73 Discontinued outpatient hospital prior to administration of anesthesia. Indicates procedure requiring anesthesia was terminated due to extenuating circumstances or circumstances that threatened well-being of patient after patient had been prepared for procedure.

74 Discontinued outpatient hospital procedure after administration of anesthesia. Indicates a procedure requiring anesthesia was terminated after induction of anesthesia or after procedure was started.
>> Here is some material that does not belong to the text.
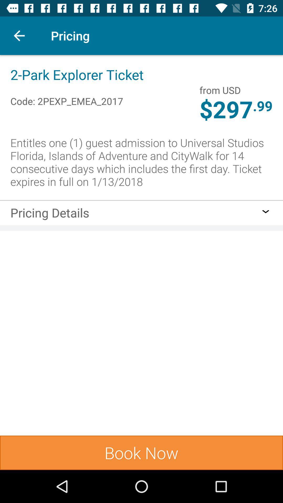 The image size is (283, 503). What do you see at coordinates (266, 211) in the screenshot?
I see `icon to the right of the pricing details item` at bounding box center [266, 211].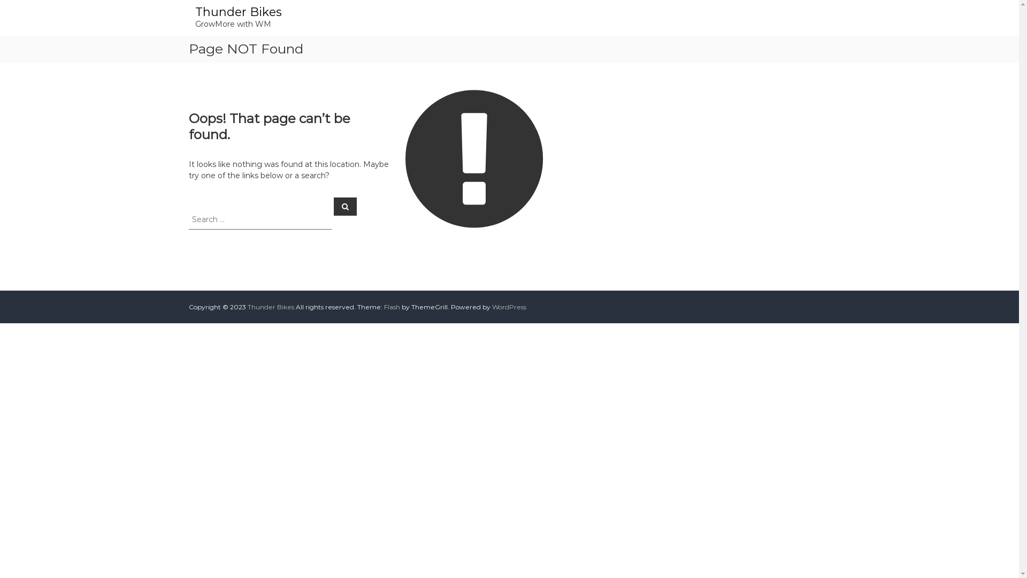 This screenshot has width=1027, height=578. I want to click on 'Search', so click(345, 206).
76 Repeat procedure by same physician.

77 Repeat procedure by another physician.

78 Return to operating room for related surgery during postop period. Use on surgical codes only to indicate that another procedure was performed during postoperative period of initial procedure, 

79 Unrelated procedure or service by same physician during a postoperative period. The physician may need to indicate that a procedure or service furnished during a postoperative period was unrelated to original procedure.

XE Separate encounter. A service that is distinct because it occurred during a separate encounter.

XP Separate practitioner. A service that is distinct because it was performed by a different practitioner. 

XS Separate structure. A service that is distinct because it was performed on a separate organ/structure.

XU Unusual non-overlapping service. The use of a service that is distinct because it does not overlap usual components of the main service.

Waiver of Liability Modifiers

GA Waiver of liability statement issues, as required by payer policy. 

GY Item or service is statutorily excluded or does not meet the definition of any Medicare benefit. Lines submitted as non-covered and will be Patient Responsibility (PR).

GZ Item or service expected to be denied as not reasonable and necessary. Cannot be used when ABN is given. Lines submitted as non-covered will be denied as provider-liable.